Truncate Single Convocation (mlc-ai#300)

Truncate Single Convocation This PR adds support to truncate a single conversation, to prevent the crash if a single conversation has too many tokens.
Tsok-XYZ · Jun 3, 2023 · f6fa30c · f6fa30c
1 parent 417f0ac
commit f6fa30c
Showing 1 changed file with 16 additions and 4 deletions.

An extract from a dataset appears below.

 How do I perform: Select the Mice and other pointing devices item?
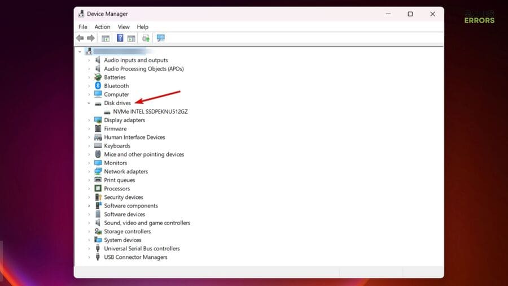tap(144, 154)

diff --git a/cpp/llm_chat.cc b/cpp/llm_chat.cc
@@ -434,12 +434,24 @@ class LLMChat {
  }
  }
  // keep system
- all_prompt = GetConcatPrompt(prompts, 1, start_re_encode_pos);
+ if (this->conversation_.system.empty()) {
+ all_prompt = GetConcatPrompt(prompts, 0, start_re_encode_pos);
+ } else {
+ all_prompt = GetConcatPrompt(prompts, 1, start_re_encode_pos);
+ }
  encoded = this->tokenizer_->Encode(all_prompt);
  tokens.insert(tokens.end(), encoded.begin(), encoded.end());
-
- if (tokens.size() + this->mean_gen_len_ >= this->max_window_size_) {
- LOG(FATAL) << "Exceed max window length curr=" << tokens.size();
+ if (tokens.size() >= this->max_window_size_) {
+ LOG(WARNING)
+ << "The prompt tokens are more than `max_window_size`, the input will be truncated.";
+ ICHECK_GT(this->max_window_size_, this->mean_gen_len_);
+ std::vector<int32_t> truncated_tokens(
+ tokens.end() - (this->max_window_size_ - this->mean_gen_len_), tokens.end());
+ return truncated_tokens;
+ } else if (tokens.size() + this->mean_gen_len_ >= this->max_window_size_) {
+ LOG(WARNING)
+ << "The prompt tokens are too long and the generated text may be incomplete, due to "
+ "limited `max_window_size`. ";
  }
  return tokens;
  }